2012 Shaping Infinity: The Georgia Life Sciences Industry Analysis

The 2012 Shaping Infinity, the Georgia Life Sciences Industry Analysis demonstrates the enormous significance of life sciences innovation to Georgia’s economic growth. The report, the sixth in a series, shows that one out of every 40 jobs in Georgia is tied to the life sciences industry.

During the Great Recession, employment was stable, helping to offset the decline in jobs across all other industry sectors. The life sciences industry and university research, plus the U.S. Centers for Disease Control and Prevention, have a $20 billion annual economic impact on Georgia and employ more than 94,000 people. The industry’s impact alone is nearly $17 billion, employing more than 65,000 people in high-paying, rewarding careers.

From 2007 to 2010, employment in Georgia’s life sciences industry actually increased slightly, a remarkable achievement considering that total statewide employment for all industries declined by 8 percent. Georgia’s life sciences industry pays nearly $5.6 billion in salaries and more than $550 million a year in state and local taxes.

The Georgia Life Sciences Industry Analysis 2012 was produced by the University of Georgia’s Selig Center for Economic Growth in the Terry College of Business. Selig Center Director Jeffrey Humphreys, Ph.D., conducted the economic impact study. "The fundamental finding of this study,” Dr. Humphreys said, "is that Georgia’s life sciences companies contribute substantial economic activity to Georgia.”

In addition, Shaping Infinity includes commentary from industry and government leaders. Georgia Department of Economic Development Commissioner Chris Cummiskey writes about the addition of Baxter International to the state’s life sciences landscape. Others featured are Greg Duncan, President of UCB’s North American Operations; and Charles Wilmer, M.D., Piedmont Heart Institute’s Board Chairman of Innovation.

There are more than 360 major life sciences companies in Georgia. These companies are listed in the back of Shaping Infinity with their technology focus. The company names are hyperlinked to their websites. You can also explore a spreadsheet listing the Georgia companies searchable by technology focus.

2011 Shaping Infinity: The Georgia Life Sciences Industry Analysis

The 2011 Shaping Infinity, the Georgia Life Sciences Industry Analysis, shows bioscience employment remained steady through the worst years of the Great Recession, earning it a description as "recession resistant,” while the economic impact of the industry actually increased substantially, jumping 22% over the past two years.
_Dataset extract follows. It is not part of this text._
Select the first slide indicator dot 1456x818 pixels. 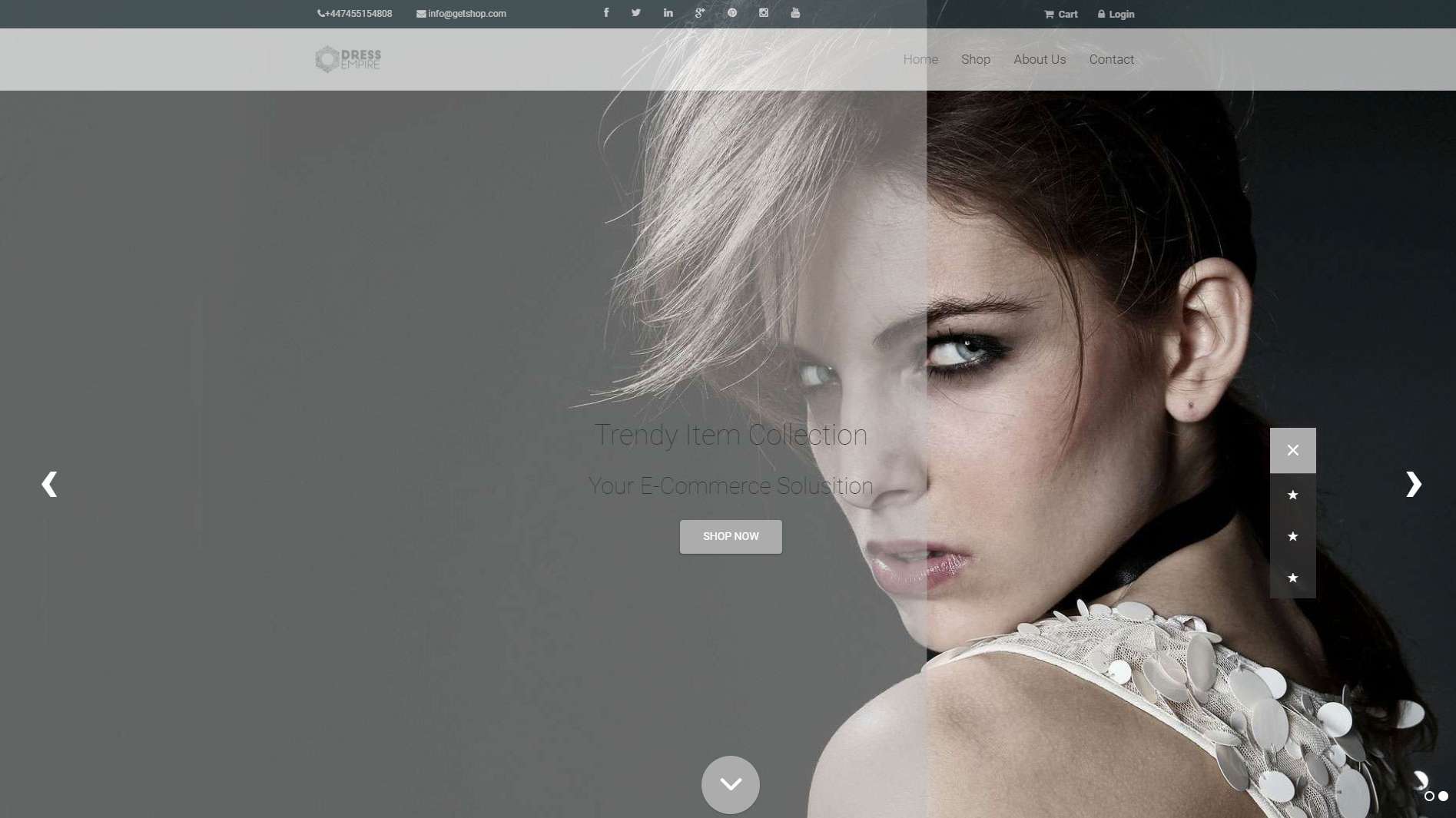pos(1429,796)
The report is the fifth in a series produced by the Selig Center for Economic Growth and Director Jeffrey Humphreys, Ph.D. The 2011 report shows the life sciences industry and university research, plus the US Centers for Disease Control and Prevention, have a $23 billion annual economic impact on Georgia and employ more than 105,000 people. The industry’s impact alone is nearly $20 billion, employing more than 75,000 people in high-paying, rewarding careers.

Employment in Georgia’s life sciences industry over the past two years actually increased slightly; a remarkable achievement considering that total statewide employment for all industries dropped by nearly seven percent.  The number of life sciences companies rose by 14 percent and average annual pay increased three percent. Georgia’s life sciences industry salaries average $64,500, which is 50 percent higher than the average of $42,902 for all industries.
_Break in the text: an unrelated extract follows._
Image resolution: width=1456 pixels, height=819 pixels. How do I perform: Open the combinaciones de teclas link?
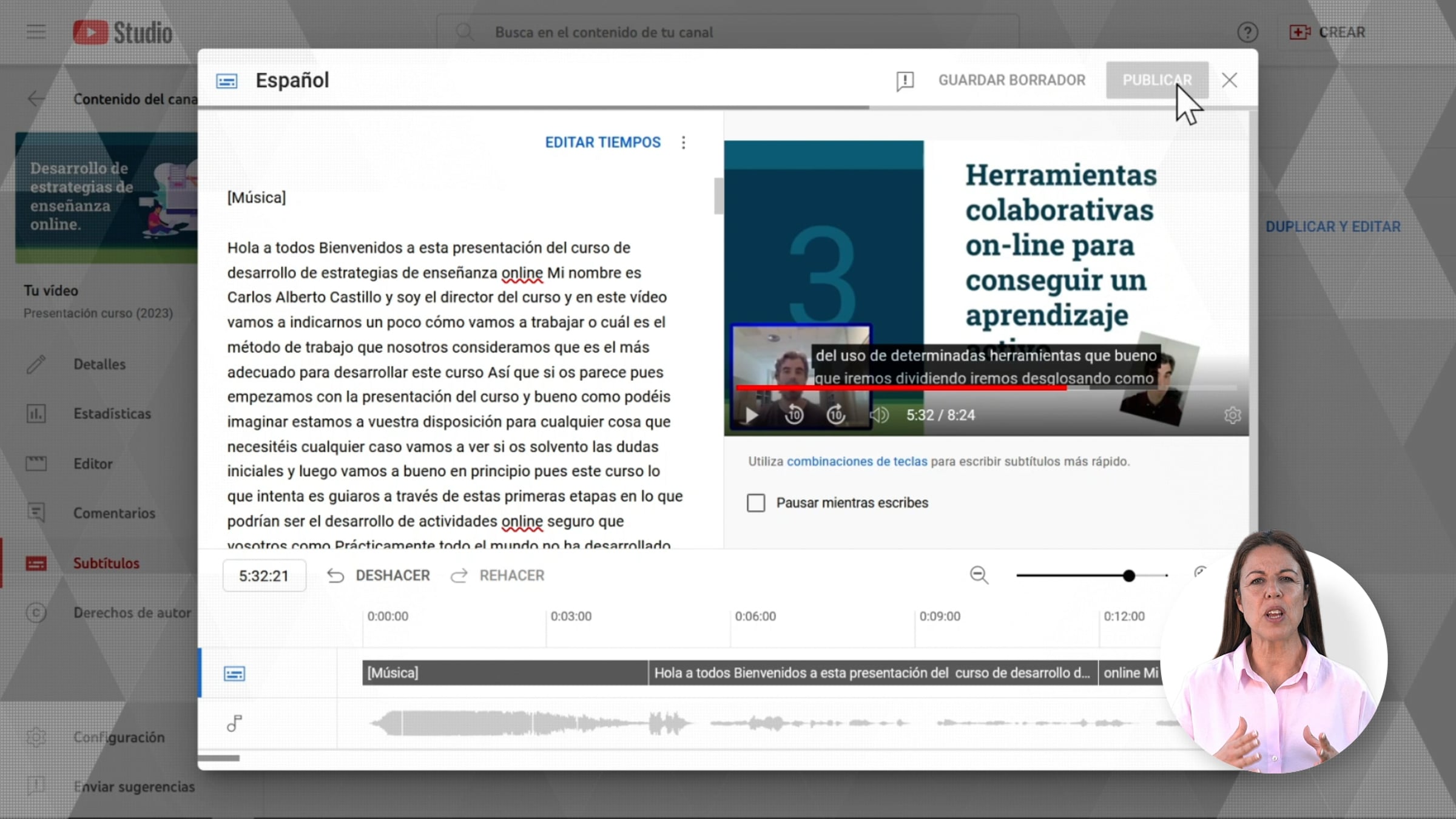(x=857, y=462)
In addition to economic impact data and findings from a survey of 320 life sciences companies statewide, Shaping Infinity includes commentary from industry, academic and government leaders:

  • Nathan Deal, Governor of GeorgiaChris Cummiskey, Commissioner, Georgia Department of Economic Development.
  • Stacy Williams Shuker, Ph.D., Director of the Center of Innovation for Life Sciences
  • Ed Schutter, RPh, MBA, President and CEO of Arbor Pharmaceuticals
  • Michael F. Adams, Ph.D., President of University of Georgia
  • Ricardo Azziz, M.D., MPH, MBA, President of Georgia Health Sciences University

The economic data for Shaping Infinity is based on a survey of 320 companies in Georgia. These companies are listed in the back of the report with their technology focus. The company names are hyperlinked to their websites.


2009 Shaping Infinity   

Shaping Infinity, the Georgia Life Sciences Industry Analysis 2009, not only provides data and commentary on the progress of the state’s life sciences companies, but also features the first-ever study of the economic impact of the life sciences industry on Georgia.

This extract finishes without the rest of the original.